### PAGE EXTRACT
★ ★ ★ ★ ★ ★ ★
Mark 11:12-14 (NKJV), “Now the next day, when they had come out from Bethany, He was hungry. And seeing from afar a fig tree having leaves, He went to see if perhaps He would find something on it. When He came to it, He found nothing but leaves, for it was not the season for figs. 14 In response Jesus said to it, ‘Let no one eat fruit from you ever again.’ And His disciples heard it.”

1) We were made to bear fruit

In many ways, the Bible uses the metaphor of trees to represent us as humans. In the passage from Mark 11, Christ goes to a fig tree that is not in season and seeks to eat fruit from it. Despite its show of leaves, Jesus is disappointed by the tree--because it doesn’t have any fruit at all. In response, Christ curses the tree, and later in the chapter, we see that the tree has withered and died. What is going on here?
★ ★ ★ ★ ★ ★ ★
### PROVIDED DATA
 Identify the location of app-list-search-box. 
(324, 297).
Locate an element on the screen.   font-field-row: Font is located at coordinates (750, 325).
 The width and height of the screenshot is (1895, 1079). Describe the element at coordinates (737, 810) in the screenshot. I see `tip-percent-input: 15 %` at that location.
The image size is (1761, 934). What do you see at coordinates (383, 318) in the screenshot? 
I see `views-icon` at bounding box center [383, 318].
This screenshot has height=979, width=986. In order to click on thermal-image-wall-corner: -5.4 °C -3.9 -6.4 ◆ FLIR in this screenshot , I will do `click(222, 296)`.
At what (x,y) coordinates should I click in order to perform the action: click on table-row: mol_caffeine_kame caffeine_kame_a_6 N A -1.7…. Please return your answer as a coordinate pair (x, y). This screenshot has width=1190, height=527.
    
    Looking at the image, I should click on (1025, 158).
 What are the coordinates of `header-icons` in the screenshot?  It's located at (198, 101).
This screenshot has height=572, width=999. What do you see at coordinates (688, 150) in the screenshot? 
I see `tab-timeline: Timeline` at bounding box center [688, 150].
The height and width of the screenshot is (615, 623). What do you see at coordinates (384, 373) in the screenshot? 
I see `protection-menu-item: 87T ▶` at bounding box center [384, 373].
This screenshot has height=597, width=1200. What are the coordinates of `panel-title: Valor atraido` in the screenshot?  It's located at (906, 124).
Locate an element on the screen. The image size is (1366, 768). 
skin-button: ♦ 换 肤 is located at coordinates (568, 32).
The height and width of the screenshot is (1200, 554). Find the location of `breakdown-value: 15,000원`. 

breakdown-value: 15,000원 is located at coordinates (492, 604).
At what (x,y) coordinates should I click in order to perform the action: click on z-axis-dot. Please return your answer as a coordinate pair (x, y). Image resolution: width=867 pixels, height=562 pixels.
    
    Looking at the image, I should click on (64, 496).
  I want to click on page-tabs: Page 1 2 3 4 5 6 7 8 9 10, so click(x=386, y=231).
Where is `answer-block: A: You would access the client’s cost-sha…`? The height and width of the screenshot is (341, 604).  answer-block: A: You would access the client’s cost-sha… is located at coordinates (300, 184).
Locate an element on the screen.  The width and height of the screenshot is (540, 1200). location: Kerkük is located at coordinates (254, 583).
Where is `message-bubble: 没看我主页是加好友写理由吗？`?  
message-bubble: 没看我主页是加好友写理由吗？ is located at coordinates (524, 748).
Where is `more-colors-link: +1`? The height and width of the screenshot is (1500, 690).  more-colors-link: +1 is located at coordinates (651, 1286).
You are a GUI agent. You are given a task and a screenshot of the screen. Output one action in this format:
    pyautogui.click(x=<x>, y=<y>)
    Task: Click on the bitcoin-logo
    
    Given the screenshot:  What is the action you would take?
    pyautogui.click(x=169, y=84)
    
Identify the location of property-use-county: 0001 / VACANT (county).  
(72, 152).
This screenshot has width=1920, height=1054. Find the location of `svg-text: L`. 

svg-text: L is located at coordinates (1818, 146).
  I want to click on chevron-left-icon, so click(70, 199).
★ ★ ★ ★ ★ ★ ★
### EXERCISES
(1) Duplicate the part of the passage on the fig tree that opens with the words containing "1) We were made" and closes with "going on here?".
(2) In the entries, rewrite the part that opens with the line containing "This screenshot has height=597, width=1200." and closes with the line containing "skin-button: ♦ 换", replacing "screenshot" with "capture" and keeping everything else the same. Return only those lines.

### TASK ANSWERS
(1)
1) We were made to bear fruit

In many ways, the Bible uses the metaphor of trees to represent us as humans. In the passage from Mark 11, Christ goes to a fig tree that is not in season and seeks to eat fruit from it. Despite its show of leaves, Jesus is disappointed by the tree--because it doesn’t have any fruit at all. In response, Christ curses the tree, and later in the chapter, we see that the tree has withered and died. What is going on here?

(2)
This capture has height=597, width=1200. What are the coordinates of `panel-title: Valor atraido` in the capture?  It's located at (906, 124).
Locate an element on the screen. The image size is (1366, 768). 
skin-button: ♦ 换 肤 is located at coordinates (568, 32).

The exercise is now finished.